First-time homebuyers have been getting tax credits of up to $8,000 since January as part of the economic stimulus package. But with that housing program scheduled to expire at the end of November, the House voted to extend it into the spring -- and to expand it to many people who already own homes.
Buyers who have owned their current homes at least five years would be eligible, subject to income limits, for tax credits of up to $6,500. First-time homebuyers -- or people who haven't owned homes in the previous three years -- could get up to $8,000.
To qualify, buyers have to sign purchase agreements before May 1 and close before July 1.
The credit is available for the purchase of principal homes costing $800,000 or less. The credit would be phased out for individuals with annual incomes of more than $125,000 and for joint filers with incomes of more than $225,000.
Real estate agents say the first-time homebuyers' tax credit that's already in effect has boosted sales, much in the same way the Cash for Clunkers program increased auto sales last summer by paying car buyers as much as $4,500 for exchanging their old gas guzzlers for new, more fuel-efficient models.
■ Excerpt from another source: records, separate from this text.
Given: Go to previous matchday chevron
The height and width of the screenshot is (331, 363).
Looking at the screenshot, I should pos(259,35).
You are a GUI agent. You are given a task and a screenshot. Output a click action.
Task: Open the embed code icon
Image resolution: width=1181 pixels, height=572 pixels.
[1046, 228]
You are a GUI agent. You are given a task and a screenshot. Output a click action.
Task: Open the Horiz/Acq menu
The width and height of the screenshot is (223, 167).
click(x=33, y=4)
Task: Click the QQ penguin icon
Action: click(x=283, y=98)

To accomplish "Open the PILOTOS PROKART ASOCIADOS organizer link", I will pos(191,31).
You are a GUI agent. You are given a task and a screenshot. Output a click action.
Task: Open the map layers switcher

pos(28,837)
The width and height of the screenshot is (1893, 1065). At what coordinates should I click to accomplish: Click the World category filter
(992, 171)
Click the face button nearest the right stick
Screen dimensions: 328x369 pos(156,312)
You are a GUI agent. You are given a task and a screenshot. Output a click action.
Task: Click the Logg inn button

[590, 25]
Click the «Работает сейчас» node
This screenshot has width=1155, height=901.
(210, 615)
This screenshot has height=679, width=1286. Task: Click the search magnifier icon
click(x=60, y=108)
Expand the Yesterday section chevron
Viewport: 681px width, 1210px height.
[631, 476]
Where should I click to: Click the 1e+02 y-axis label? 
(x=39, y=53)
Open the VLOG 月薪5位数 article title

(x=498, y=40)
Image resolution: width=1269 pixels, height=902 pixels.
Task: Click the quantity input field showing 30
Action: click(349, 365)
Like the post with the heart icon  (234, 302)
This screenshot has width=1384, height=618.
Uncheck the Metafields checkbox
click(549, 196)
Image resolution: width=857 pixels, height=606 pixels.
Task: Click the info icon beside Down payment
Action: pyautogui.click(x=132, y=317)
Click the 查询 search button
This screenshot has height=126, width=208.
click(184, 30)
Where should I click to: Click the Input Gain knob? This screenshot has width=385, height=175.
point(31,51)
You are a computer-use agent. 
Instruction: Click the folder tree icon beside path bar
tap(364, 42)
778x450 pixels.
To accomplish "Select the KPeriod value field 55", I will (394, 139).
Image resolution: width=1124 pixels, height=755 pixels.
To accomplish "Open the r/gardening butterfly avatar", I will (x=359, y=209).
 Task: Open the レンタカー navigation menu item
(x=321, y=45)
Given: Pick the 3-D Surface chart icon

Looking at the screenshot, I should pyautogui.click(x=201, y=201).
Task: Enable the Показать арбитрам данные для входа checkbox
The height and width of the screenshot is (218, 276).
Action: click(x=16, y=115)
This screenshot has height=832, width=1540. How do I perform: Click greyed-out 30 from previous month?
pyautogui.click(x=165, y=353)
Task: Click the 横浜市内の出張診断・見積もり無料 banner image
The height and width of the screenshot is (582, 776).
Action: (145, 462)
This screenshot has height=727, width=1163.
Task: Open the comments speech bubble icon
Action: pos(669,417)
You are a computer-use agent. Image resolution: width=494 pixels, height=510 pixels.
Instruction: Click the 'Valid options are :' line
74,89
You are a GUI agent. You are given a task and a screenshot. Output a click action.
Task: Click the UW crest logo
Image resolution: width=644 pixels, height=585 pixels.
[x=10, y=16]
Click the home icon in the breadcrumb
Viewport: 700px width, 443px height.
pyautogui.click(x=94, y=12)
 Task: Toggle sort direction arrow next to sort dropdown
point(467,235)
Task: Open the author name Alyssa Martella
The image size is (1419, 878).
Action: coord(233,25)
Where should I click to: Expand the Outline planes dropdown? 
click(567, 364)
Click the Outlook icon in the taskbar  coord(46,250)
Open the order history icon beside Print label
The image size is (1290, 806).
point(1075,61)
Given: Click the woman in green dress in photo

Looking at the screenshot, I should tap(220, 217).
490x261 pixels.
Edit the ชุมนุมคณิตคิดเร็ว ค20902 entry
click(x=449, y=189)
The agents hope the expanded housing credit will help stabilize housing markets during typically slow sales months in the winter. Today, many would-be buyers are still worried that home values could drop further, said Lawrence Yun, the chief economist at the National Association of Realtors.
"Once the consumer fear factor disappears, then housing can move into a sustainable recovery," Mr. Yun said.
Lawmakers said the program will not be extended again.
Critics say the tax credit is poorly targeted because the vast majority of people receiving it would have bought homes anyway.
"Essentially we're giving money to people for doing nothing different," said Ted Gayer, co-director of economic studies at the Brookings Institution, a Washington think tank.